Il se lève, je sais que c'est lui qui m'a porté et emmenée ici. Je ne sais pas pourquoi je suis si méchante et distante avec lui, je sais qu'il est adorable et que cela ne se fait pas; mais je ne veux pas qu'il se fasse des idées. Mais je dois au moins le remercier. Je soupire d'avance de ce que je vais dire.
– Troy ? (il se retourne vers moi) Merci.

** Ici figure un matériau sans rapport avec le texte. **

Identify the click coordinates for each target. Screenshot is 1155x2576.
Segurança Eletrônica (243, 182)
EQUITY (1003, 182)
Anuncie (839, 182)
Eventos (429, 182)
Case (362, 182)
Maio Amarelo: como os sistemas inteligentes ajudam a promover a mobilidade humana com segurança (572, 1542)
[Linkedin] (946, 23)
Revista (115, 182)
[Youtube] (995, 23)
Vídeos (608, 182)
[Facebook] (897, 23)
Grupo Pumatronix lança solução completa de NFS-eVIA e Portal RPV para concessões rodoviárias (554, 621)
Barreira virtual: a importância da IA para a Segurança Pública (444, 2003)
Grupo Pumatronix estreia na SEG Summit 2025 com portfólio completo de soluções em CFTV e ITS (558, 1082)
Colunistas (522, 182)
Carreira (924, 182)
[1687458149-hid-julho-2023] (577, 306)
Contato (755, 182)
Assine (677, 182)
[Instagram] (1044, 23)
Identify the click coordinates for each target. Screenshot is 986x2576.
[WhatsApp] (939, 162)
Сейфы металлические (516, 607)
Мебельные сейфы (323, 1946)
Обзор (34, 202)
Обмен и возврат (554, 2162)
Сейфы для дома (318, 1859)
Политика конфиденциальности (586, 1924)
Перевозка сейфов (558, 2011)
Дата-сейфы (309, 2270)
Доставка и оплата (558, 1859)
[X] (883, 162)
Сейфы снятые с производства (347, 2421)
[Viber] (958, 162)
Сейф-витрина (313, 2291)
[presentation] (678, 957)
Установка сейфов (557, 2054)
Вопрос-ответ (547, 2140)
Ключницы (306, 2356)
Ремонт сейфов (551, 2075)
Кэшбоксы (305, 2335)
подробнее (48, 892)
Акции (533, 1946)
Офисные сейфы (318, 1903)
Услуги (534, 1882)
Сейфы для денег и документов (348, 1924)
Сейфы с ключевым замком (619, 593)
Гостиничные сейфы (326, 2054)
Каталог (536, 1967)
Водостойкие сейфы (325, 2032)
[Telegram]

Il sourit et m'offre un clin petit d'œil et je roule des yeux pendant qu'il sort. Je mange avec appétit ce qui se trouve sur le plateau, qui sait, il est possible que en rentrant ce soir je n'ai que mon petit déjeuner et mon repas du midi pour tenir jusqu'au lendemain. Je pars ensuite voir l'infirmière qui soigne mes blessures et me donne le feu vert pour enchaîner sur mes cours de la journée.